Just start your own thread fella if you have questions. I'm not the be all and end all of advice by any means, there are plenty of helpful guys on here in the various sub sections of the forum. In time you will learn that some opinions are more "valid" than others.

I tend to "Doss" around in this General hardware section and help people do specs and walk people through the builds and/or diagnose faults (Apparently I'm quite good at it so I'm told). There is always a little wiggle room for variation in doing specs, I just get frustrated when people chip in and confuse the OPs.

If you watch that video (i know he waffles lol) but it does spell out why not to go AMD other than Llano/Trinity. You have already adopted the socket so you need to make the most of it, unless you want to sell it on and start again.
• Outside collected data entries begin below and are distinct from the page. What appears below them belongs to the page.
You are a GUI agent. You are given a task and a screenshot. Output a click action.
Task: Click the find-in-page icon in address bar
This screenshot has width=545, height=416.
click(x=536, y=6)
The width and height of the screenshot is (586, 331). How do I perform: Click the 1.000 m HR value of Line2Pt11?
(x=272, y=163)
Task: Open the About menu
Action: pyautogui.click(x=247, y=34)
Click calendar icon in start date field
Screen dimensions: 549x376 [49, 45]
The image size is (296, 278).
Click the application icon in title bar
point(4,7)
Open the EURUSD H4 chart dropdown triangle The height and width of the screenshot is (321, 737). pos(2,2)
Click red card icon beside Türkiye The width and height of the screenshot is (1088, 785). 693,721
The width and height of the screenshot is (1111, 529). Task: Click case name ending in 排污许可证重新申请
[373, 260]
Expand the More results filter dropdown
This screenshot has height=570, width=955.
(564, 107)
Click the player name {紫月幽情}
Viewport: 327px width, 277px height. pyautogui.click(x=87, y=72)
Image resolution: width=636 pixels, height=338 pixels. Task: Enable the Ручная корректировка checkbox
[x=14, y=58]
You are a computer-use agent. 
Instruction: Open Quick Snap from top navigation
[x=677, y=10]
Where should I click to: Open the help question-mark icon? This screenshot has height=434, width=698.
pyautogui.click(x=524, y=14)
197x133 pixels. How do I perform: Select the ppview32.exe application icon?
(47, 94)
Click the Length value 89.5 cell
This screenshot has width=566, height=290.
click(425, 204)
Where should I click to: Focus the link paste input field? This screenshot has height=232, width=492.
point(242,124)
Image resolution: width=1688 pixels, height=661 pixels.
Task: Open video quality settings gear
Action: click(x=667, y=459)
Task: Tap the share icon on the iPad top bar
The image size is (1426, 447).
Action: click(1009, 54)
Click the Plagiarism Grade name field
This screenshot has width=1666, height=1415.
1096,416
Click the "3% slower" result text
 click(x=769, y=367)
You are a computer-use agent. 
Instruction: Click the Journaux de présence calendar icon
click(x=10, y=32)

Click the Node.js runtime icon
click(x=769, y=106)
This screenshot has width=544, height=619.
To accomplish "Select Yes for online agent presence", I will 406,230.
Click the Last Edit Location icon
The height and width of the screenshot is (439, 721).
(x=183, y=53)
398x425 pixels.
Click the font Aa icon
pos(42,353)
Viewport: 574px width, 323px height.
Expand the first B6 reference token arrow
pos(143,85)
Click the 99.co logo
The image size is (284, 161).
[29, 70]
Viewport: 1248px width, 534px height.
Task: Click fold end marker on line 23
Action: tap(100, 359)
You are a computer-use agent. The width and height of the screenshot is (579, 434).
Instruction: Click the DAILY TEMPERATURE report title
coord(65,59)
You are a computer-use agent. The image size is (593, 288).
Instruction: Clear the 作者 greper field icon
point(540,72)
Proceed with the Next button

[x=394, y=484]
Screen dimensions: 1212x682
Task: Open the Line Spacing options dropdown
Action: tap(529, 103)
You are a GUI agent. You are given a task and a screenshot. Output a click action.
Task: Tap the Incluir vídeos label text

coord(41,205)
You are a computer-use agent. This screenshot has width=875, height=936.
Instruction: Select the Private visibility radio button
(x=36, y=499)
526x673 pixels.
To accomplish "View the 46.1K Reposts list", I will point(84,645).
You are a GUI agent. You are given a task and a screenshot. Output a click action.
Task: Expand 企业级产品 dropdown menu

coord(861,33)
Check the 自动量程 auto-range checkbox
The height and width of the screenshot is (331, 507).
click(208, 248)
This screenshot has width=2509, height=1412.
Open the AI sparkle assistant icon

We are all here to help each other, I really didn't want you to spend out £100 on a new mobo and basically see naff all improvement for it after all that hard work earning the cash and redoing your build. I apologise if you found me offensive but my intentions are good I assure you :)
 
Are we permitted if he keeps arguing for AMD to point him in the direction of the guy who paid £900 on finance for a 4100 with a 560 TI 1GB ;) :p

And Snips what do you mean at the time it was AMD? We are no longer living in Athlon days.... Modern AMD CPU's are beaten by Intel CPU's for the majority of tasks.

Oi! 4170* and 560Ti 2GB* Fella! and its already mostly paid off, leaving the rest for the duration for credit history, and thanks to this PC I can actually get a car on finance! A 2012 VW Polo R-Line 1.2Tsi 100bhp, £13,000 with 400Miles on it from a VW Dealership! Not bad at all for a first car!
 
okay thanks for the help everyone (even if a lot of it was just an argument :) )
In the end i have decided to go for the i5 3570k and an MSI Z77A-G45, i got both for £255 posted the i5 at £161.99 and the motherboard at £84.92 whcih i thought was a good deal

I didn't want to spend the extra but after reading through all the reviews and professional opinions the i5 seems to be the most certain chip when it comes to future gaming performance. And if not then i can save for an i7 whereas the amd is kind of a dead end as far as upgrades are concerned.

my next investment will probably be a 7870 or 7950, which i hope will be a less controversial debate :)

thanks for the help,
smithy
 
The i7 only adds hyperthreading so swapping out the i5K for the i7 is again false economy.

For gaming hyperthreading doesn't help, it does for video encoding but you would have to do a lot of it to see the benefit. With the i5K you can use software that supports quicksync or indeed more commonly use the dedicated GPU to "boost" these tasks so the loss of hyperthreading isn't the end of the world.